My rating: 5 of 5 stars
This is an awesome science fiction novel--a serious work as well as a great read.
It's easy to see why this won the Hugo in 2020. It deals so well with big questions about politics and science and psychology at the same time that it tells a fantastic character-driven story. I was fully entertained by both aspects.
Mahit is the new ambassador from a small polity, Lsel, on the edge of a giant, powerful empire. Her home is a mining community in space, numbering only in the thousands and not connected to any planet, while the empire spans many worlds and exerts a huge cultural influence over all humans within and near their domain. It feels rather like maybe a thousand years ago with a giant China exerting political and economic hegemony over a much smaller Japan--if you imagine Japan to be just, say, Okinawa. It's an enormous imbalance. When Mahit arrives at the court of the empire, she finds her predecessor had been making deals of some sort to keep Lsel independent, but was murdered.
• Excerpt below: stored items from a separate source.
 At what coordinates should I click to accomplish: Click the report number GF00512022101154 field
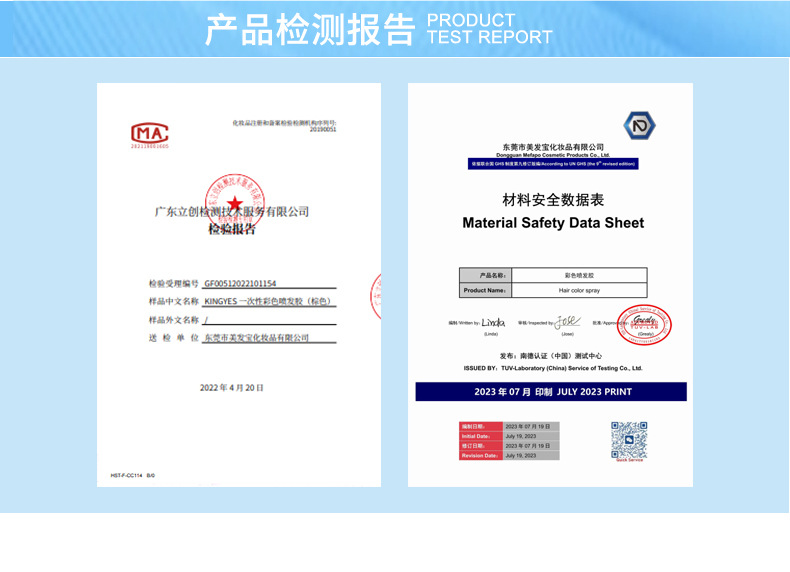coord(269,284)
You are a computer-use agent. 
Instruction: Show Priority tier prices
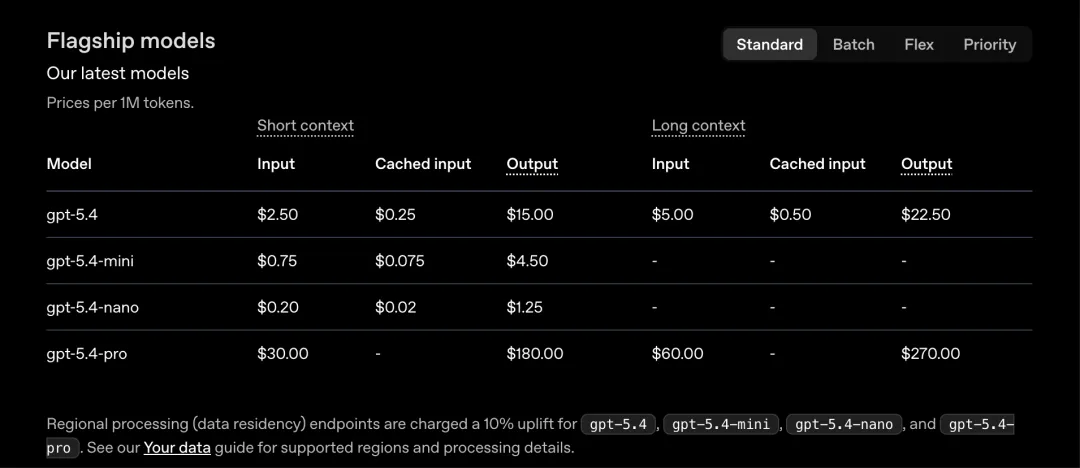[x=989, y=44]
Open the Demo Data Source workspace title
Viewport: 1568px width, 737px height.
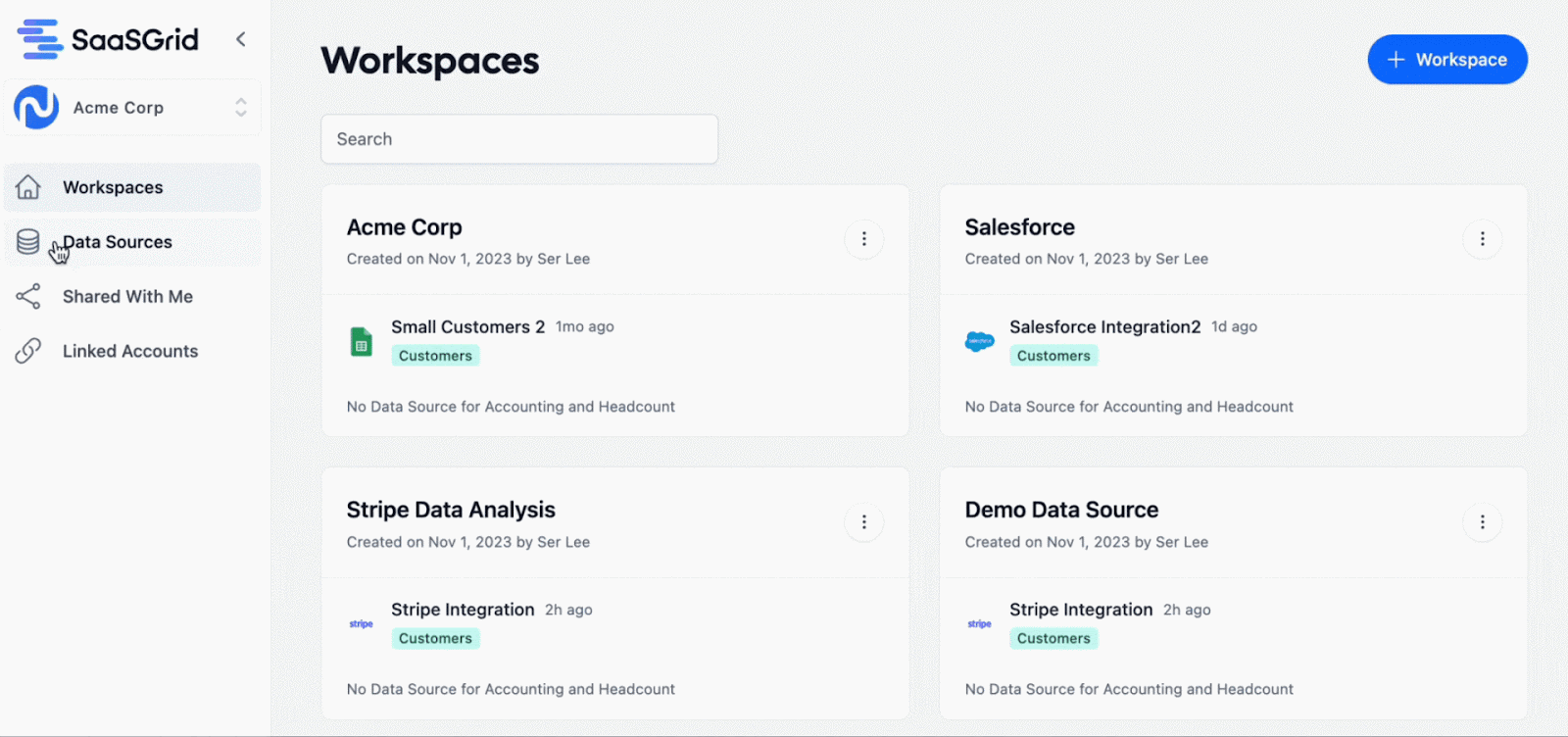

It's Mahit's job to solve multiple mysteries while learning how to navigate the complex society.
Normally, she could count on the help of her predecessor's "imago," an implanted version of his memory and knowledge, but there is a problem, and she's left alone. This imago becomes central to the story as well as the theme, asking us (and the characters) to define identity and selfhood. The different cultures have different takes on this question, and that negotiation is an important part of the novel.
One of the book's great pleasures is seeing Mahit engaging with a culture and society that she loves as an outsider, getting to know and trust some of the people, while wishing that she could truly be one of them--inventing complex poetry, engaging in the intricacies of cultural practices, living the adventure and romance she had dreamed of back on her home space station. They call her a barbarian, and she tries not to take it to heart. Still, she feels it.
There's plenty of romantic drama and spy-style action, and I found the mix of all these things very entertaining as well as thought-provoking. It is super well rounded, and I join the whole SF world (practically!) in recommending it.